While the neighboring provinces of Manitoba and Alberta already have boar eradication programs in place, Saskatchewan is still trying to understand boar behavior in the province.

“There’s a big black hole in terms of our understanding of where they are, how many we have,” Brook told the Canadian Press.

Outdoor Life writer Gayne C. Young, a Texas native, said, “Saskatchewan has a lot to lose, if you consider the critical waterfowl habitat in the state and the vast agriculture lands there that serve as trophy buck factories.”

Currently, hunters need to seek permission from landowners and rural municipalities to kill wild boars. They are listed as dangerous strays by the Saskatchewan government. The Saskatchewan Association of Rural Municipalities has hired sharpshooters to cull populations in problem areas with funds from the government. That has eliminated about 700 boars in the last few years.

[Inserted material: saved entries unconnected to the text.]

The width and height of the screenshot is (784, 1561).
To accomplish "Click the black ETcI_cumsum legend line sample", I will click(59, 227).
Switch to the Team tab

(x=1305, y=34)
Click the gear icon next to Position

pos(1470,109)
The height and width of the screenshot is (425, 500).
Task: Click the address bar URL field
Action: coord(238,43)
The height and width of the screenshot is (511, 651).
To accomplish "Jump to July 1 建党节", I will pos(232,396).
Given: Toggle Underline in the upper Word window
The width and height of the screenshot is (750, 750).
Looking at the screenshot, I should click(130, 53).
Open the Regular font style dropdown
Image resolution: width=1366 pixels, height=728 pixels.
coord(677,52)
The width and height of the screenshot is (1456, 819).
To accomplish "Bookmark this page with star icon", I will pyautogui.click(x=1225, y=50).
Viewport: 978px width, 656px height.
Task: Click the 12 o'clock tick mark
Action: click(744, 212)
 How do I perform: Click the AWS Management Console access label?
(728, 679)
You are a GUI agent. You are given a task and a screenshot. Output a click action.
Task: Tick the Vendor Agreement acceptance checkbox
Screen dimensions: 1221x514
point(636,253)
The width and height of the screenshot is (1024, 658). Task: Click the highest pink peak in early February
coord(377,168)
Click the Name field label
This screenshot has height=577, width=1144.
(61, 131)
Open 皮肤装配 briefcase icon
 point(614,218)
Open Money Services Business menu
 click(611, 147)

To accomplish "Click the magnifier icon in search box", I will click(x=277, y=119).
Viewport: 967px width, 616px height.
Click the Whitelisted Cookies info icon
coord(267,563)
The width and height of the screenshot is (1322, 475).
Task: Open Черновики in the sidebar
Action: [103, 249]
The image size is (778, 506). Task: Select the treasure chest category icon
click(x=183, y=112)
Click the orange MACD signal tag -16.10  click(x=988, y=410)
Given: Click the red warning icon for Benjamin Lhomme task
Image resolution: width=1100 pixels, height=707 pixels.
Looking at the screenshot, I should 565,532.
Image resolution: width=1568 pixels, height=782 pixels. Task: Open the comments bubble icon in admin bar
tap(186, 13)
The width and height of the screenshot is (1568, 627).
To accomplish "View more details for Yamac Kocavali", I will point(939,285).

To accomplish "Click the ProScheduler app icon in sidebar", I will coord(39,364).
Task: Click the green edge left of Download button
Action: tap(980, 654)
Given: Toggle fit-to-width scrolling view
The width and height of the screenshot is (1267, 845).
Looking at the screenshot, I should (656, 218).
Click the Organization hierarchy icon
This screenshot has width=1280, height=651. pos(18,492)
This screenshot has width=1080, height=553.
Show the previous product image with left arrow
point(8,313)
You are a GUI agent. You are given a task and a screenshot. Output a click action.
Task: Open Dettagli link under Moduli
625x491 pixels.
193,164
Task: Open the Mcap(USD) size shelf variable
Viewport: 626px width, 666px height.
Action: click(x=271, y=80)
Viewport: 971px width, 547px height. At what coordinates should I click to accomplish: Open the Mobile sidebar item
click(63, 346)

There is also a study underway to determine which poisons could be used to specifically to kill wild boars without having a negative effect on other animals. However, no action will be taken until officials and Brook can complete a study of the population.

“If we don’t take some very serious action over the next two years, then we’re very quickly going to be moving into a position where we’re simply trying to manage and live with wild boar, rather than eradicate them,” Brook said.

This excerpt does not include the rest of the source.